For many of these workers, employment is not just a job – it is their entire living framework. Housing, meals, health insurance, and transportation are typically provided by the employer.
This model enables high efficiency and operational flexibility, but it also creates near-total dependency. When employment disappears, so too do housing, healthcare, and the ability to remain in the country.
In Dubai’s employment model, workforce reductions rarely take the form of public layoffs. Instead, they unfold quietly: shifts are reduced, bonuses disappear, and employees are placed on unpaid leave or left waiting for contracts that may never be renewed.

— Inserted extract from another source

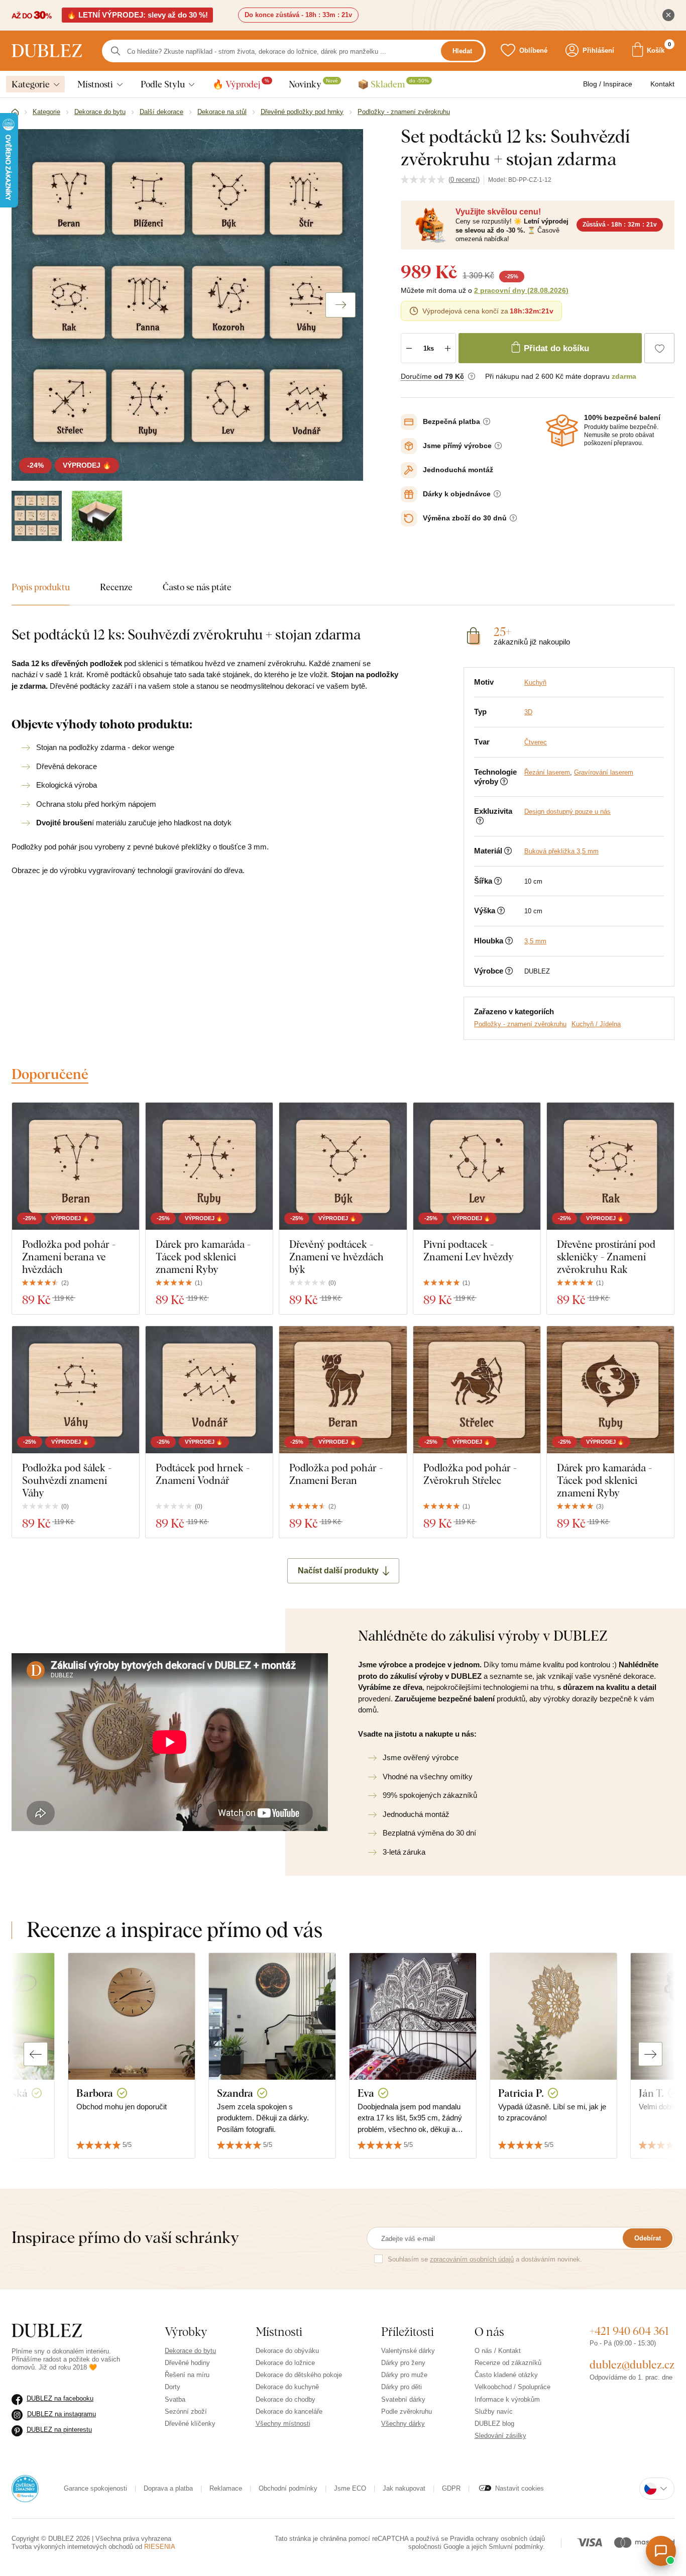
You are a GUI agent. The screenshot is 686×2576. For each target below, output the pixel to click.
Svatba (175, 2399)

At the same time, a process of departure begins. Workers without permanent status or social safety nets are often forced to leave within a short period if they cannot secure alternative employment.
The countries of origin for many of these employees were not silent during the war. The Philippines stood out, repatriating roughly 1,500-2,000 nationals from Dubai as part of a broader effort that evacuated more than 6,700 citizens across the region.
Most other governments, however, limited their response to advisories, leaving tens of thousands facing uncertainty.
Now, as stabilization begins, a more complex picture is emerging. Some hotels are cautiously considering rehiring or bringing back former staff, yet industry voices warn that workers who have already left the country may not return quickly.
The implication is striking: if demand rebounds faster than expected, Dubai may face a labor shortage, the opposite scenario of the initial crisis.
A comparison with Israel highlights the structural differences.
In Israel, even when hotels emptied of tourists or were repurposed to house evacuees, workers did not simply disappear from the system.
Many were placed on unpaid leave, received government unemployment benefits, or remained employed through adjusted frameworks in an industry where the vast majority are local workers.
The state played a central role in maintaining employment continuity. In Dubai, by contrast, responsibility rests almost entirely with the employer.
When work disappears, that responsibility dissolves just as quickly. Workers do not transition into unemployment; they enter a state of immediate and near-total dependency.
A particularly telling example of Israel can be found in Eilat, where 1,500 hotel employees commute daily from neighboring Jordan.
Despite not being Israeli citizens, these workers are employed under Israeli labor law and are entitled to full social benefits, including pension contributions, paid vacation, and health-related rights.
Even during periods of crisis, their employment status is not immediately severed, reflecting a system that, while not without complexity, offers a level of protection and continuity largely absent in more employer-dependent models.
Dubai’s employment framework was designed to be efficient, flexible, and highly responsive. Yet that same flexibility is also its core vulnerability.
The recent crisis demonstrated just how quickly the system can contract. But with the ceasefire now in place, a new question emerges: how quickly can it rebuild?
With the summer off-season approaching and the hope for relative calm with Iran, Dubai’s extreme heat, which naturally suppresses international demand, may temporarily ease pressure on the sector.
Israeli travelers, typically undeterred by 40-45° temperatures, are likely to take advantage of the increasingly attractive rates on offer in this less demanding period in the Emirate.
Suri, the Indonesian worker, still hopes to return to his job.
But the larger question is no longer just what happens when demand disappears; it is whether the workforce the system has lost will still be there when the world returns next winter.
The writer is the Travel Flash Tips publisher.